### Rows
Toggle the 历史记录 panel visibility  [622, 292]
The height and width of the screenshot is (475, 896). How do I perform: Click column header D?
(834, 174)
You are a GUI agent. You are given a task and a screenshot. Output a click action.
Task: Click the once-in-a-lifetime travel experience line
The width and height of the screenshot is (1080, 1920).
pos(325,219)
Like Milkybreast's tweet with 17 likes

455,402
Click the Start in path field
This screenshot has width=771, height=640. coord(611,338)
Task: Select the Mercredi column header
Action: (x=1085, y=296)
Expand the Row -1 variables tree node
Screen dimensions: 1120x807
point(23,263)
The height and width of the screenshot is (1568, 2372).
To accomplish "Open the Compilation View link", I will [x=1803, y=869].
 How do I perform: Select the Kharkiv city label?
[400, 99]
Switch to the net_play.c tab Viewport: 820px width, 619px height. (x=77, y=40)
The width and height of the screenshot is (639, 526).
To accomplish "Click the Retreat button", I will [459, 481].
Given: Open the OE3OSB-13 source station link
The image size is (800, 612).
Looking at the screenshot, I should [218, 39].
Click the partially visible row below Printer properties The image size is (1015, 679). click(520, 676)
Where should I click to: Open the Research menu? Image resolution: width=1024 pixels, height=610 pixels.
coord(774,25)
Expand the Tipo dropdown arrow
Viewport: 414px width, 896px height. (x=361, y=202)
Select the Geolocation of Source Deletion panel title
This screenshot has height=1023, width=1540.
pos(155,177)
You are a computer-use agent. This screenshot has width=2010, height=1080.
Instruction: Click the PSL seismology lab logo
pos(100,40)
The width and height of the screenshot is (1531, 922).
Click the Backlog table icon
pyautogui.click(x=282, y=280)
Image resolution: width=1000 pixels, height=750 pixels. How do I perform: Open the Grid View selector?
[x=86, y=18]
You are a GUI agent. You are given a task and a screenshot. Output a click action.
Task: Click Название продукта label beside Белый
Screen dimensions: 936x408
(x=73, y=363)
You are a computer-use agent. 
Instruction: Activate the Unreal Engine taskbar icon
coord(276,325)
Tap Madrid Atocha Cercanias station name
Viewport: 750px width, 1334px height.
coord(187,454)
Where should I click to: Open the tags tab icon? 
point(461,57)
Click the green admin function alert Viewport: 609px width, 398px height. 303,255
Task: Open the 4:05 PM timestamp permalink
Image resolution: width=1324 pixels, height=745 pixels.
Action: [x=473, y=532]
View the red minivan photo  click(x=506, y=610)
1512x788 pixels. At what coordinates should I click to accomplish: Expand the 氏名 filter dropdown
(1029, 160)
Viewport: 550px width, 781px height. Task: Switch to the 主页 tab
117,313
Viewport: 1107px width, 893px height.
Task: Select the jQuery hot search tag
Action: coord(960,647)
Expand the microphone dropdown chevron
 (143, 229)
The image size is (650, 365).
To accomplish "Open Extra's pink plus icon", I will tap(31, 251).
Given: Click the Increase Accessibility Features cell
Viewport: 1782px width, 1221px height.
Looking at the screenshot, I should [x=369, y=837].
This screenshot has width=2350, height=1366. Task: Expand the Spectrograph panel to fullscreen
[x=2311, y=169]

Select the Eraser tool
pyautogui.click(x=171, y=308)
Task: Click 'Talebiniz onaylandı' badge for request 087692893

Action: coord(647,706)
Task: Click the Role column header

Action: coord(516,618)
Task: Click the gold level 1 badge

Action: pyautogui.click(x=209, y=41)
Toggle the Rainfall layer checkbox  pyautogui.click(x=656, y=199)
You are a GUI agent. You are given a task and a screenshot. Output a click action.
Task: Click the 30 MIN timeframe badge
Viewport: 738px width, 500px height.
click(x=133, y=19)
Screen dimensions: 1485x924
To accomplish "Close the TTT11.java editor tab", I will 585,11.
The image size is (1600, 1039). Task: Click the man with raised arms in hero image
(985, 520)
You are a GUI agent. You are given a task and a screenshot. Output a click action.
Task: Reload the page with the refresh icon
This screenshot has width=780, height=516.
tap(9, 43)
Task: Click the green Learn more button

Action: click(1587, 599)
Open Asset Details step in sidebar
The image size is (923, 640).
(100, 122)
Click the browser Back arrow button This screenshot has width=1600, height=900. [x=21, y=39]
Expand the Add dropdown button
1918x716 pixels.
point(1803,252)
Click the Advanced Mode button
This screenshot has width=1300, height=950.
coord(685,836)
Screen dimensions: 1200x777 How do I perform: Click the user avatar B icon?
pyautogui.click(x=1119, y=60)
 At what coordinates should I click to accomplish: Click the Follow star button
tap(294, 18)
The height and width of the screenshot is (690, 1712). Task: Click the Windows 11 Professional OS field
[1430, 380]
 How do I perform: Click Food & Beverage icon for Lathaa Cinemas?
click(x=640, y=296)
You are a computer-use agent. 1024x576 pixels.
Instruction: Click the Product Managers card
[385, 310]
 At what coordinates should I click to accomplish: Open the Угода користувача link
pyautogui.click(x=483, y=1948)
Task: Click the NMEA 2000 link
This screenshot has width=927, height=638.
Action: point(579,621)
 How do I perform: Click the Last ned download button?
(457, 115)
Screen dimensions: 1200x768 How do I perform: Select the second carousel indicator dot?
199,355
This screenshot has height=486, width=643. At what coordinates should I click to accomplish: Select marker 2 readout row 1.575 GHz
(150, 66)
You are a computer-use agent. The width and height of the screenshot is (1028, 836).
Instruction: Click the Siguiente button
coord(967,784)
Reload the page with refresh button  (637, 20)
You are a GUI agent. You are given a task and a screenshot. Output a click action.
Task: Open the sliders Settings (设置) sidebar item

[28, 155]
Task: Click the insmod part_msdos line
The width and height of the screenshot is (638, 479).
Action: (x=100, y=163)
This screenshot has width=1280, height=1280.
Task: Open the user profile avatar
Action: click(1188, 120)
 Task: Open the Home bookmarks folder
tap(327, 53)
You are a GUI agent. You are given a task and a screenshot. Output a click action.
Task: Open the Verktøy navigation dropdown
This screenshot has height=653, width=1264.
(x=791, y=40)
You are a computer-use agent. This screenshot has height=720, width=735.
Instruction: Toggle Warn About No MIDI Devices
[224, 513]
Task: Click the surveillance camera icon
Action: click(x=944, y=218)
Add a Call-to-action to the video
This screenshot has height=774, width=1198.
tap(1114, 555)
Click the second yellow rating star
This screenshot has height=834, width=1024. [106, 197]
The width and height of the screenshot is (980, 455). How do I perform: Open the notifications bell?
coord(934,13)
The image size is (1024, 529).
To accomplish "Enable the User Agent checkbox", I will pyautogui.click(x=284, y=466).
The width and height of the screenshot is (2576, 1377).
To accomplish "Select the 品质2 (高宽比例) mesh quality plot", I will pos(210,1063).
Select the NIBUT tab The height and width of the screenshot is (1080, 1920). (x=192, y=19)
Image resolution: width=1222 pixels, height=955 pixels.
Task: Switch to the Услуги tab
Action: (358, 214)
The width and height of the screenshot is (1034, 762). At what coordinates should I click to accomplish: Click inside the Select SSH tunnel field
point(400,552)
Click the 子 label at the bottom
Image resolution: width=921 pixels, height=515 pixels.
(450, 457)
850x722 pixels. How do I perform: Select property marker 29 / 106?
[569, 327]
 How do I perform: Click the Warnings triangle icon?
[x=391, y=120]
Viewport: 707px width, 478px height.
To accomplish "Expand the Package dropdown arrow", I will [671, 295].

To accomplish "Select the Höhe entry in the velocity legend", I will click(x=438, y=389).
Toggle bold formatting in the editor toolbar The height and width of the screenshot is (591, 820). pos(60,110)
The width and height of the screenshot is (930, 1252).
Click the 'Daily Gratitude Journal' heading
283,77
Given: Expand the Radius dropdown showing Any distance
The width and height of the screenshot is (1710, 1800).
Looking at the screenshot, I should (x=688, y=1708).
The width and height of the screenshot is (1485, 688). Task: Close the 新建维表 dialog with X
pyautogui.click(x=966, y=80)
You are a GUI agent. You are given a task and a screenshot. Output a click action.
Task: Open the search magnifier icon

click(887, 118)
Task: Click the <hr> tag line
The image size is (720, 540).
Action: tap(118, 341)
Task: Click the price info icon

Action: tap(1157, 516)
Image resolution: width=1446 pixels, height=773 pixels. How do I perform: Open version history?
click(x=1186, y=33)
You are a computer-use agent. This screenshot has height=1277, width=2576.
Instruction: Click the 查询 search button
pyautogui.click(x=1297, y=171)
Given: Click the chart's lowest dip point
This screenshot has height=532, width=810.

### Short exercise
Could you rewrite the entries in the stretch from the line containing "The width and height of the screenshot is (1034, 762)." through the line containing "will [671, 295].", changing "How do I perform" to "How should I carry out" and leaving everything else as it is?

### The completed task
The width and height of the screenshot is (1034, 762). At what coordinates should I click to accomplish: Click inside the Select SSH tunnel field
point(400,552)
Click the 子 label at the bottom
Image resolution: width=921 pixels, height=515 pixels.
(450, 457)
850x722 pixels. How should I carry out: Select property marker 29 / 106?
[569, 327]
 How should I carry out: Click the Warnings triangle icon?
[x=391, y=120]
Viewport: 707px width, 478px height.
To accomplish "Expand the Package dropdown arrow", I will [671, 295].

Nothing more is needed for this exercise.